Last Wednesday marked the 36th annual National Girls & Women in Sports Day. As we celebrate the accomplishments, influence, and leadership of female athletes, the progress of women’s sports over the last half century is as incredible as it is incomplete.
Title IX turns 50 this summer. Isn’t that something? Signed into law in 1972, Title IX bars federally funded education programs and activities from discriminating on the basis of sex. Its enactment tasked public schools with creating equitable opportunities for women to participate in sports, investing in scholarships for men and women proportional to their participation, and treating male and female student athletes equally. It’s a revolutionary policy that shaped gender equity in education and sports, and it’s younger than “Sesame Street”.

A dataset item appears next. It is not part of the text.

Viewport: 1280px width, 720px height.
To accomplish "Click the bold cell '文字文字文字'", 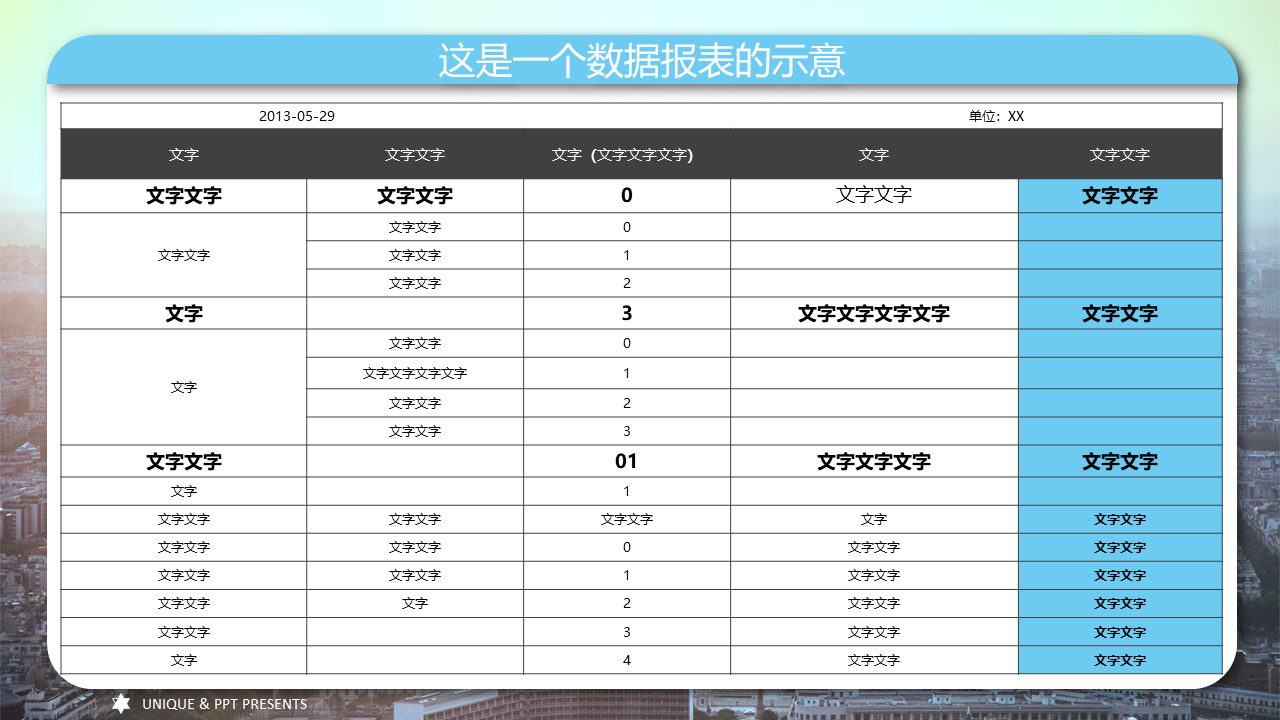I will [874, 462].
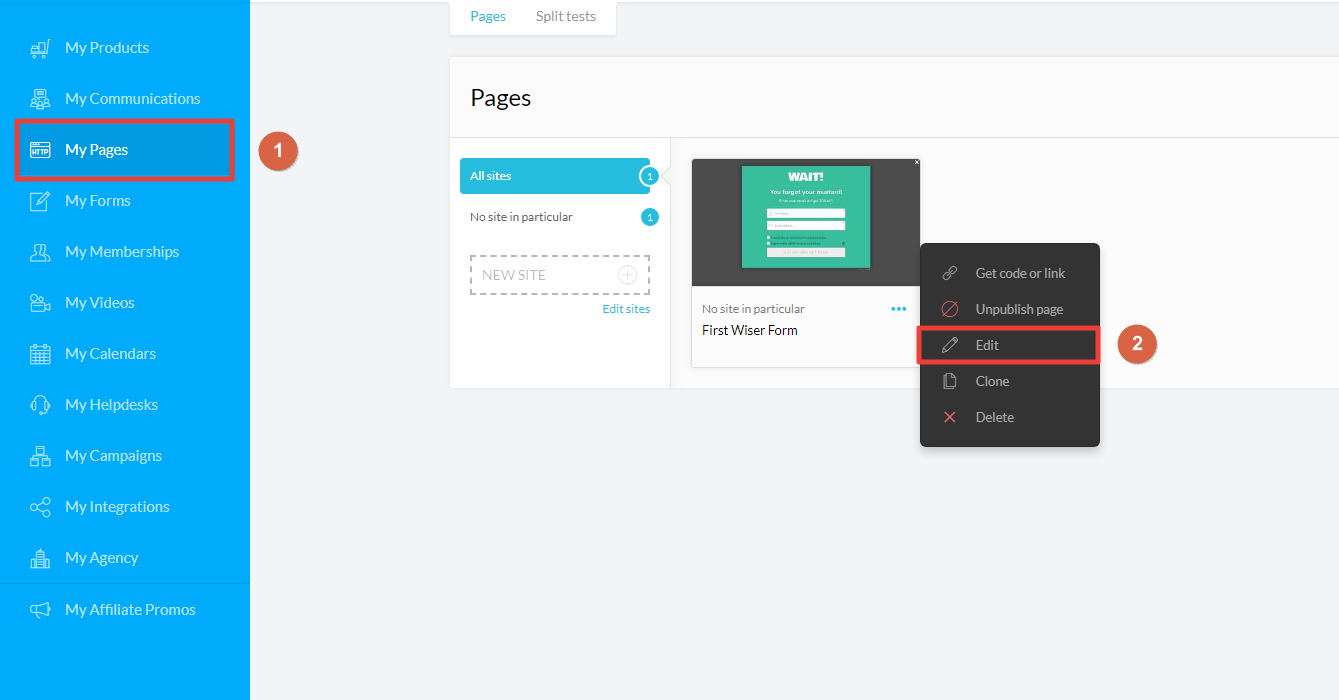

Social progress is often imagined as a gradual shift in the cultural consciousness over a long period of time. Title IX challenged this notion. By 1978, the same year that the law became mandatory, six times as many high school girls were participating in competitive sports compared to 1970. To date, female participation in sports has increased by 1057 percent at the high school level and 614 percent at the collegiate level since Title IX’s passage.

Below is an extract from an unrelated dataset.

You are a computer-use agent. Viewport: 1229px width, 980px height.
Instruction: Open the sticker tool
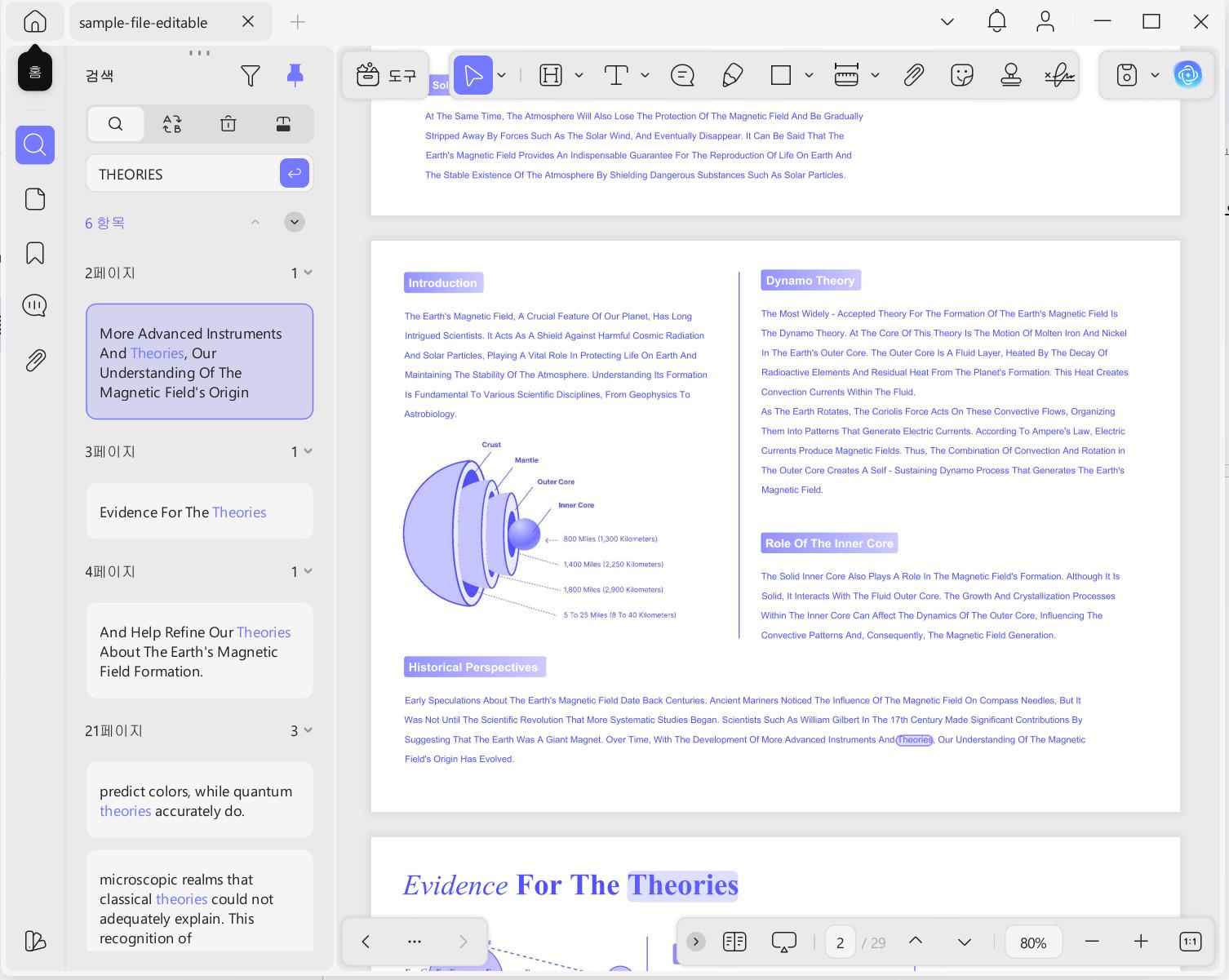coord(962,76)
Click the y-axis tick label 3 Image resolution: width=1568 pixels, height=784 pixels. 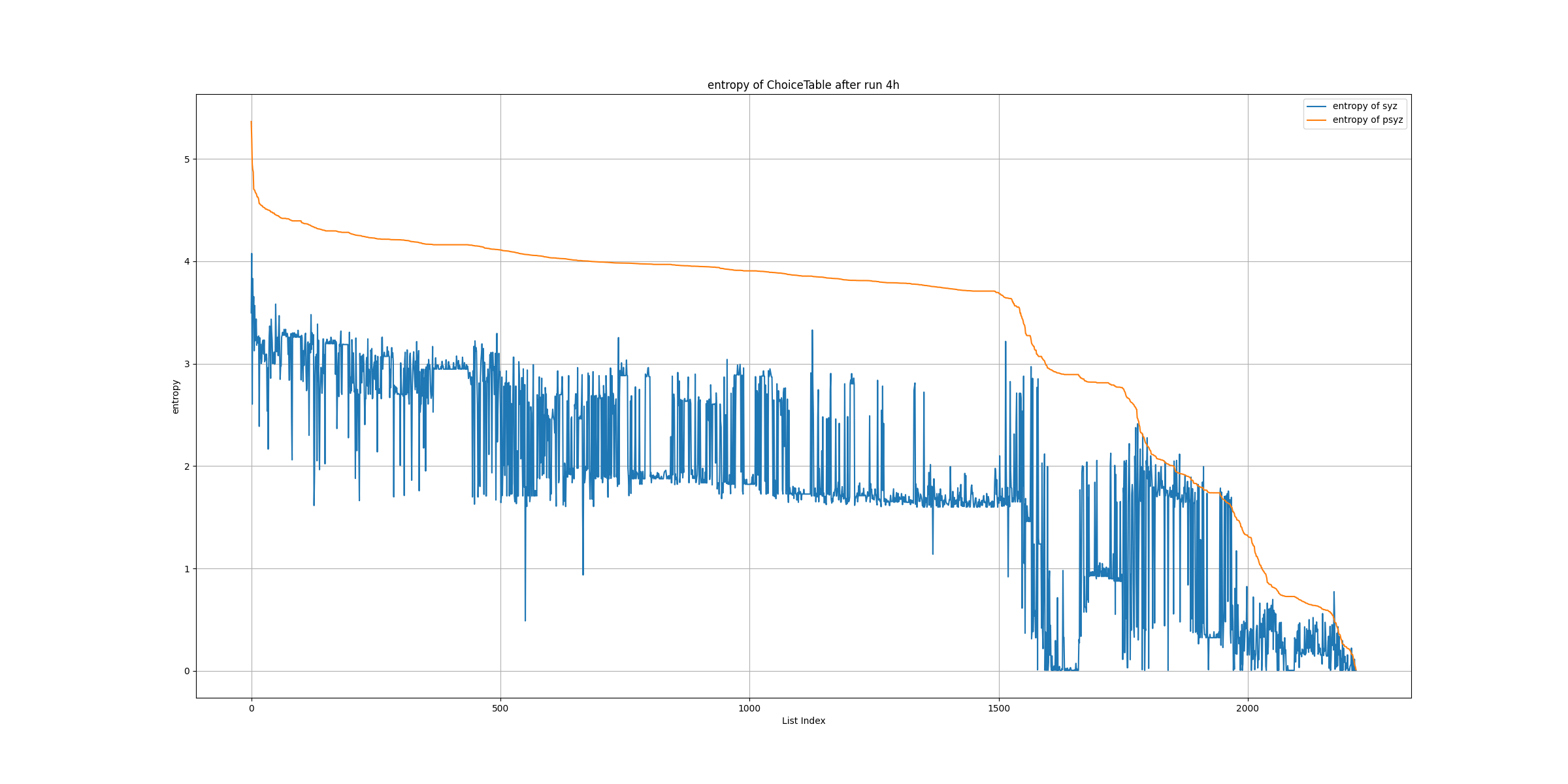187,364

Title IX carved out a place for women’s sports in public schools. Not without its trials and tribulations, however. For instance, the NCAA filed an unsuccessful lawsuit against the legality of Title IX in 1976, attempting to exempt “revenue producing” sports from the policy’s authority. A 1990 Minnesota Department of Education survey showed that 65 percent of Minnesota high schools still weren’t in compliance with gender equity mandates. Fast forward to 2022, 90% of colleges still don’t offer athletic opportunities to female athletes proportional to their enrollment.
Needless to say, the fight for gender equality in sports has not been entirely peaches and cream, and the work is far from done. While Title IX opened doors for girls at the high school and collegiate level, professional opportunities for female athletes bear little resemblance to those presented to male athletes.
The wage gap between male and female professional sports is no secret; on average, WNBA players bring in 1.5% that of an NBA player’s salary. The $1,235,495 average salary of a PGA player eclipses the $48,993 that an LPGA player earns. In 2007 (pre-National Women’s Hockey League and Premier Hockey Federation), Minnesota Whitecaps players actually paid up to $1,000 each to play post-collegiate, competitive hockey, and that team included three Olympians. The PHF recently increased its salary cap to $750,000– a step in the right direction for women’s hockey, but a long way away from the NHL’s $81,500,000 cap.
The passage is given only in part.